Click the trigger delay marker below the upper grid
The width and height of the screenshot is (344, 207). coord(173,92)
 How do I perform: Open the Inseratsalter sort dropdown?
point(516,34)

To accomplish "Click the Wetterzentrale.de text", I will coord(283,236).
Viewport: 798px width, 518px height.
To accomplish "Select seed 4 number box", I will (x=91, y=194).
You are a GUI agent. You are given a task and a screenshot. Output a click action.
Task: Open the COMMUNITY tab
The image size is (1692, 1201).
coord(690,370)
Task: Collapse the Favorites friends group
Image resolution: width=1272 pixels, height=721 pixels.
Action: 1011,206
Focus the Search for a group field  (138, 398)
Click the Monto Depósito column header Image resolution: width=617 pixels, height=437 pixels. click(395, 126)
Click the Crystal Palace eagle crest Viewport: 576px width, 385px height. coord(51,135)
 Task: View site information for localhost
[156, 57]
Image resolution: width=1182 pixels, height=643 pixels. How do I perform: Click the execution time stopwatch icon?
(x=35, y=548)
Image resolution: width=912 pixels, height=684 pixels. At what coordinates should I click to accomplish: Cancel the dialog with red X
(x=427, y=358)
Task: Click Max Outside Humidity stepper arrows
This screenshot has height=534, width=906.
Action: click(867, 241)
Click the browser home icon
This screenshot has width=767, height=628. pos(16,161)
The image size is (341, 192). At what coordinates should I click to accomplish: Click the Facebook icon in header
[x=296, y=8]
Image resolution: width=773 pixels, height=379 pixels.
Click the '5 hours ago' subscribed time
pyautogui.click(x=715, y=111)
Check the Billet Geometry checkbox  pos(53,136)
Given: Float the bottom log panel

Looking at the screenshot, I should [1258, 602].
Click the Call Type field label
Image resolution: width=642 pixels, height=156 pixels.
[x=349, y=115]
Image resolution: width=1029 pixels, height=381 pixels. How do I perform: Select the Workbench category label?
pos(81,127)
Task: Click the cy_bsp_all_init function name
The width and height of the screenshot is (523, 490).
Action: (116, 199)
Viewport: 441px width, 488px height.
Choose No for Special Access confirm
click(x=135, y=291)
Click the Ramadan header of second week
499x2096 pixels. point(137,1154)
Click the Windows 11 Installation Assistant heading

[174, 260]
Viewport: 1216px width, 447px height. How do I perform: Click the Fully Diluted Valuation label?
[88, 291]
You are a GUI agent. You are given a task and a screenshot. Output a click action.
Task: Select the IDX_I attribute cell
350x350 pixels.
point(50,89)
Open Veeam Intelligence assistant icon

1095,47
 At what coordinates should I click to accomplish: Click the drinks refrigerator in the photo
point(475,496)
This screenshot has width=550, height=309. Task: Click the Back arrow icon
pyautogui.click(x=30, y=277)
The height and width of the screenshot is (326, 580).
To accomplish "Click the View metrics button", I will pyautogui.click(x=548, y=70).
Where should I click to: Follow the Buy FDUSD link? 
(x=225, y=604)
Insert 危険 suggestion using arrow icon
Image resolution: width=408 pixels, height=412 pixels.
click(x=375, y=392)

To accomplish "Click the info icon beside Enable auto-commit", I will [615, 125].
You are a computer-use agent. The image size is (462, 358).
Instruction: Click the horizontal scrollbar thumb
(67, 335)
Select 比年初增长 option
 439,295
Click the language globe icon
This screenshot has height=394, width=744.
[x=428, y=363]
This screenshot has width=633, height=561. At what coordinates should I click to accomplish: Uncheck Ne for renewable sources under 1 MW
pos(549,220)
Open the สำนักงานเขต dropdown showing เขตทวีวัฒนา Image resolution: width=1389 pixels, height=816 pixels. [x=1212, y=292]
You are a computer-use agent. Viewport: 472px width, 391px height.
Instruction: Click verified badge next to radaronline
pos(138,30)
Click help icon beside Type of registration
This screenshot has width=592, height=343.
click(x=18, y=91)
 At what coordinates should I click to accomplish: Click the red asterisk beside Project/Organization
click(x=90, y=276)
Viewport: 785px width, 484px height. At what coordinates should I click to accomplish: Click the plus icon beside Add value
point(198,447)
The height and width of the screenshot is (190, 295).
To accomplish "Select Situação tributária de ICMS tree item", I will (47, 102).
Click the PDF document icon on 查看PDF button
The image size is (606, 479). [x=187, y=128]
▬▬▬
Requirements :: Copy out every line of the records above word for word.

Correct answer ::
Click the trigger delay marker below the upper grid
The width and height of the screenshot is (344, 207). coord(173,92)
 How do I perform: Open the Inseratsalter sort dropdown?
point(516,34)

To accomplish "Click the Wetterzentrale.de text", I will coord(283,236).
Viewport: 798px width, 518px height.
To accomplish "Select seed 4 number box", I will (x=91, y=194).
You are a GUI agent. You are given a task and a screenshot. Output a click action.
Task: Open the COMMUNITY tab
The image size is (1692, 1201).
coord(690,370)
Task: Collapse the Favorites friends group
Image resolution: width=1272 pixels, height=721 pixels.
Action: 1011,206
Focus the Search for a group field  (138, 398)
Click the Monto Depósito column header Image resolution: width=617 pixels, height=437 pixels. click(395, 126)
Click the Crystal Palace eagle crest Viewport: 576px width, 385px height. coord(51,135)
 Task: View site information for localhost
[156, 57]
Image resolution: width=1182 pixels, height=643 pixels. How do I perform: Click the execution time stopwatch icon?
(x=35, y=548)
Image resolution: width=912 pixels, height=684 pixels. At what coordinates should I click to accomplish: Cancel the dialog with red X
(x=427, y=358)
Task: Click Max Outside Humidity stepper arrows
This screenshot has height=534, width=906.
Action: click(867, 241)
Click the browser home icon
This screenshot has width=767, height=628. pos(16,161)
The image size is (341, 192). At what coordinates should I click to accomplish: Click the Facebook icon in header
[x=296, y=8]
Image resolution: width=773 pixels, height=379 pixels.
Click the '5 hours ago' subscribed time
pyautogui.click(x=715, y=111)
Check the Billet Geometry checkbox  pos(53,136)
Given: Float the bottom log panel

Looking at the screenshot, I should [1258, 602].
Click the Call Type field label
Image resolution: width=642 pixels, height=156 pixels.
[x=349, y=115]
Image resolution: width=1029 pixels, height=381 pixels. How do I perform: Select the Workbench category label?
pos(81,127)
Task: Click the cy_bsp_all_init function name
The width and height of the screenshot is (523, 490).
Action: (116, 199)
Viewport: 441px width, 488px height.
Choose No for Special Access confirm
click(x=135, y=291)
Click the Ramadan header of second week
499x2096 pixels. point(137,1154)
Click the Windows 11 Installation Assistant heading

[174, 260]
Viewport: 1216px width, 447px height. How do I perform: Click the Fully Diluted Valuation label?
[88, 291]
You are a GUI agent. You are given a task and a screenshot. Output a click action.
Task: Select the IDX_I attribute cell
350x350 pixels.
point(50,89)
Open Veeam Intelligence assistant icon

1095,47
 At what coordinates should I click to accomplish: Click the drinks refrigerator in the photo
point(475,496)
This screenshot has width=550, height=309. Task: Click the Back arrow icon
pyautogui.click(x=30, y=277)
The height and width of the screenshot is (326, 580).
To accomplish "Click the View metrics button", I will pyautogui.click(x=548, y=70).
Where should I click to: Follow the Buy FDUSD link? 
(x=225, y=604)
Insert 危険 suggestion using arrow icon
Image resolution: width=408 pixels, height=412 pixels.
click(x=375, y=392)

To accomplish "Click the info icon beside Enable auto-commit", I will [615, 125].
You are a computer-use agent. The image size is (462, 358).
Instruction: Click the horizontal scrollbar thumb
(67, 335)
Select 比年初增长 option
 439,295
Click the language globe icon
This screenshot has height=394, width=744.
[x=428, y=363]
This screenshot has width=633, height=561. At what coordinates should I click to accomplish: Uncheck Ne for renewable sources under 1 MW
pos(549,220)
Open the สำนักงานเขต dropdown showing เขตทวีวัฒนา Image resolution: width=1389 pixels, height=816 pixels. [x=1212, y=292]
You are a computer-use agent. Viewport: 472px width, 391px height.
Instruction: Click verified badge next to radaronline
pos(138,30)
Click help icon beside Type of registration
This screenshot has width=592, height=343.
click(x=18, y=91)
 At what coordinates should I click to accomplish: Click the red asterisk beside Project/Organization
click(x=90, y=276)
Viewport: 785px width, 484px height. At what coordinates should I click to accomplish: Click the plus icon beside Add value
point(198,447)
The height and width of the screenshot is (190, 295).
To accomplish "Select Situação tributária de ICMS tree item", I will (47, 102).
Click the PDF document icon on 查看PDF button
The image size is (606, 479). [x=187, y=128]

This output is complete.